======== Excerpted passage

On Being a Free Software Maintainer - bibyte
https://feaneron.com/2019/03/28/on-being-a-free-software-maintainer/
======
RScholar
This was an enjoyable read for me, well-written and reflective and more
importantly: critical without being overtly cynical.

There's one thing that's always been kicking around in the back of my mind
since I started getting involved in various open-source projects the last
couple years that was missing, though: Despite all the unpleasant parts of our
participation, we're actually very fortunate to have that inner drive to roll
up our sleeves.

There have been so many millions of humans that have tried to answer the call
of their era's needs and leave things better than they found them, almost
always with scant chances of success and even smaller chances that any of
their labors will be faithfully documented and offer them some form of a
legacy. While I know VCS often creates its own headaches, it is always
silently creating that faithful record of our labors. Sure, there's a good
chance that those that come after us will never have any cause to stumble
across that one section of the commit log where your ingenuity quietly
dominated a problem that people had tried to solve for years, but even so, it
exists. I figure between that small perk and the fact that we can listen to
whatever music we like or throw up a comforting old TV show from childhood on
the second monitor while we do our thing, we have it pretty good even at the
worst moments along the way.

------
phoe-krk
As a person who is developing a free software project out of my own passion
and will, I wonder if this is what I will think and feel several years from
now on if my project gains traction. In a way, isn't this the kind of fate I
coin for my own self now?

------
jammygit
Makes me feel bad for complaining about gnome calendar being buggy...

================

> **Directives**
1 - Translate this sentence from the thread on being a free software maintainer into Spanish: "While I know VCS often creates its own headaches, it is always silently creating that faithful record of our labors."
2 - In the thread on being a free software maintainer, what did jammygit complain about being buggy?
3 - Give the username of each person who posts a reply beneath the linked article in the thread on being a free software maintainer.
The records that follow come from a different source than the thread on free software maintainers.

======== Information provided

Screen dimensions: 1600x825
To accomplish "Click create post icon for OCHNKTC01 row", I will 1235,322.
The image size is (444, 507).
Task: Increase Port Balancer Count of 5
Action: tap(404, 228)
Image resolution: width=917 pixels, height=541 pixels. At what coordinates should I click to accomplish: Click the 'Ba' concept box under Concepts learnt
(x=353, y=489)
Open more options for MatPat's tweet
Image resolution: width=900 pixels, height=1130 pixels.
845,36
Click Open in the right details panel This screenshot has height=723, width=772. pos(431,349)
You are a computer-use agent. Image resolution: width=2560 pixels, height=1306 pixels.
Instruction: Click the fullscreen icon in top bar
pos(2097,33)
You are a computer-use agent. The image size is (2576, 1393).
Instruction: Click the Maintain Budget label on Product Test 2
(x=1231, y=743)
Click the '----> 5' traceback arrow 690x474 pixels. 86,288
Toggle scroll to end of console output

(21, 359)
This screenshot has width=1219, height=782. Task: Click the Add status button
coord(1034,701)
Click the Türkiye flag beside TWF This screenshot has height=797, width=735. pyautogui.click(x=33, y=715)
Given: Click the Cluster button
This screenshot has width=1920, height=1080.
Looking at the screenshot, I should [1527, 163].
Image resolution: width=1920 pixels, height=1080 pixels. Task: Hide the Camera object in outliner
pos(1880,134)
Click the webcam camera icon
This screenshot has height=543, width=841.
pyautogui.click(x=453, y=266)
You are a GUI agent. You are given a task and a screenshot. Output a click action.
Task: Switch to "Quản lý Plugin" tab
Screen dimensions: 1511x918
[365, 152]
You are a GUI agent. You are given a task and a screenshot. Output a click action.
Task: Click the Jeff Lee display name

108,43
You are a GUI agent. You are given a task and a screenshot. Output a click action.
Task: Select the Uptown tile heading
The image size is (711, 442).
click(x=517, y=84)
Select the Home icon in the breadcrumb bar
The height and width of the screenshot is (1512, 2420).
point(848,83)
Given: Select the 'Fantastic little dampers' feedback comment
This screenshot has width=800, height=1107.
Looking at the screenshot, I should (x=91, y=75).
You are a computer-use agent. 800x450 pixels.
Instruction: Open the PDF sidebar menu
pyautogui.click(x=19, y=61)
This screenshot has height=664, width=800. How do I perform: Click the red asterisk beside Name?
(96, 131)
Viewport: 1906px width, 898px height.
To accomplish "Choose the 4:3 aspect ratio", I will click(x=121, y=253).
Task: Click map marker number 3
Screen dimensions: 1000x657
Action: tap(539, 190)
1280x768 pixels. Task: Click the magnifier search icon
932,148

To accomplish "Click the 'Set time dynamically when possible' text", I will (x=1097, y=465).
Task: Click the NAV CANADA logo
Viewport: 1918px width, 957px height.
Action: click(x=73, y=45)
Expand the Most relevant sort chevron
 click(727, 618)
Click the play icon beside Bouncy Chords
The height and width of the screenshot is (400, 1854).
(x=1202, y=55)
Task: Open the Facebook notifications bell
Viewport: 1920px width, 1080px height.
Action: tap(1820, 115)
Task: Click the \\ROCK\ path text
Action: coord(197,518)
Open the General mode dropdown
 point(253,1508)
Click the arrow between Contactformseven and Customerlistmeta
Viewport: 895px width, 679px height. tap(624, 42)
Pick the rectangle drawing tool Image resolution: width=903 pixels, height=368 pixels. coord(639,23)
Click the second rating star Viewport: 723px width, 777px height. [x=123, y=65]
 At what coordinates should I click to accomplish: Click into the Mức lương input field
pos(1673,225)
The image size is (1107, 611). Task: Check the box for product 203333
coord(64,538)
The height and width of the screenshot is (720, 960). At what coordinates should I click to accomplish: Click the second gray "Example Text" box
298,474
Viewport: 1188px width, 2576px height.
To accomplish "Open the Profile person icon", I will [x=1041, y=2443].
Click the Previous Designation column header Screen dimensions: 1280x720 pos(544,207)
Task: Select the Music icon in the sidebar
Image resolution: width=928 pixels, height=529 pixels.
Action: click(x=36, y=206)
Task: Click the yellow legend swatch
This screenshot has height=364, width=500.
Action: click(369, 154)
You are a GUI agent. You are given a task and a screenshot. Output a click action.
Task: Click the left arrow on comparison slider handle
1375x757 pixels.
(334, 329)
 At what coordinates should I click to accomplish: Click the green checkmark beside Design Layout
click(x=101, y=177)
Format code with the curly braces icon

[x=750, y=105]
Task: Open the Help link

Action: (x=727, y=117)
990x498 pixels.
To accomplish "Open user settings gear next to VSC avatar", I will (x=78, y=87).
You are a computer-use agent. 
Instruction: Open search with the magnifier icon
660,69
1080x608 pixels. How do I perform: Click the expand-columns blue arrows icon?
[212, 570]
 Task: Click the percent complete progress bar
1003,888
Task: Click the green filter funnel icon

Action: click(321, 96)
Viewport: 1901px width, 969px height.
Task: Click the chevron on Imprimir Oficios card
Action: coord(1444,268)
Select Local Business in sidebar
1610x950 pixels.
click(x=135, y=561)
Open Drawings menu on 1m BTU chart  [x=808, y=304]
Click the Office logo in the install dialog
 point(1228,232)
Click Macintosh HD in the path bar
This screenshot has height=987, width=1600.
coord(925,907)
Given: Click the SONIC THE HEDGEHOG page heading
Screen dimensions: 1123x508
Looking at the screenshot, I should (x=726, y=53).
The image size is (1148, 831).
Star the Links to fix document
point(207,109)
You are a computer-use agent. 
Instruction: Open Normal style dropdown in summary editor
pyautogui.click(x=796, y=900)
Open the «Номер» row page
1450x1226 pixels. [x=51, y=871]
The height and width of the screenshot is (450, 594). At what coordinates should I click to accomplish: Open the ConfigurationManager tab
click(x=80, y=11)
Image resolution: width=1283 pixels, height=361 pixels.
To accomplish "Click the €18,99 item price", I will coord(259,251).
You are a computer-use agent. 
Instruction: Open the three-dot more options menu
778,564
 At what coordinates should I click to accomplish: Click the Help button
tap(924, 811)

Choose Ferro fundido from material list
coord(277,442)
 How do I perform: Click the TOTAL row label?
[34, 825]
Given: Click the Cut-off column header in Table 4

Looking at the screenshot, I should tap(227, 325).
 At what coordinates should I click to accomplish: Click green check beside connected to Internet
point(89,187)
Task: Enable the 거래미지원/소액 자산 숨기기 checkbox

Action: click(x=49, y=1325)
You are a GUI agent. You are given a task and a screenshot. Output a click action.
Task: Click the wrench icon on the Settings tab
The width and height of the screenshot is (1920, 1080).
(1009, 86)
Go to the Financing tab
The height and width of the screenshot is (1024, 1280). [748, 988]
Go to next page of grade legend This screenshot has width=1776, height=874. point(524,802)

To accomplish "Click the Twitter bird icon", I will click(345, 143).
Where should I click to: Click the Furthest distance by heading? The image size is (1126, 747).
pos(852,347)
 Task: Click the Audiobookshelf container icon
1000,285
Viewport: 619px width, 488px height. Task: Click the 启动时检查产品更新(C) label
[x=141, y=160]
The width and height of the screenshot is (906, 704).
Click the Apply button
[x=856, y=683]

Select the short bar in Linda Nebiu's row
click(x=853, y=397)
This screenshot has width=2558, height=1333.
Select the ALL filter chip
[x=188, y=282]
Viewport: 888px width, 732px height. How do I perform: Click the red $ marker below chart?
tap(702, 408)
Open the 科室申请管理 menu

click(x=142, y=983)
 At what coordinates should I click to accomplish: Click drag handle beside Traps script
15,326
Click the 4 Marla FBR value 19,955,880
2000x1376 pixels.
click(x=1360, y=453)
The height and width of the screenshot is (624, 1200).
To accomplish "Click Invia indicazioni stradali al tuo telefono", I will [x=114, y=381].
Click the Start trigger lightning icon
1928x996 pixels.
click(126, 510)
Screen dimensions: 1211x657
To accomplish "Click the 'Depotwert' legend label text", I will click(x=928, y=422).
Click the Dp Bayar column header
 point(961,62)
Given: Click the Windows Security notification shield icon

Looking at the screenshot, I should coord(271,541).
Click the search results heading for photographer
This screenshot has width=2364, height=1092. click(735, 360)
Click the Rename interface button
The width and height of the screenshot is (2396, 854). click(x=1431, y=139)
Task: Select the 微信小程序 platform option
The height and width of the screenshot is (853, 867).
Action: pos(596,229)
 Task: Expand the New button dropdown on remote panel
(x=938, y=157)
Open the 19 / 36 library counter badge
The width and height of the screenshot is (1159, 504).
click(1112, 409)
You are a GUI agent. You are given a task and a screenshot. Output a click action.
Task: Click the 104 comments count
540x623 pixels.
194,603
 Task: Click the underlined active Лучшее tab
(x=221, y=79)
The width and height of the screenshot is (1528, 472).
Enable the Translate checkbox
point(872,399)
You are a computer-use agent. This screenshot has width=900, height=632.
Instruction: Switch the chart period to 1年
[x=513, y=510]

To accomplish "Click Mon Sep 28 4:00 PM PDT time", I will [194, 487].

================

> **Task solutions**
1 - Aunque sé que el VCS a menudo genera sus propios dolores de cabeza, siempre está creando en silencio ese registro fiel de nuestros esfuerzos.

2 - Gnome calendar.

3 - RScholar, phoe-krk, jammygit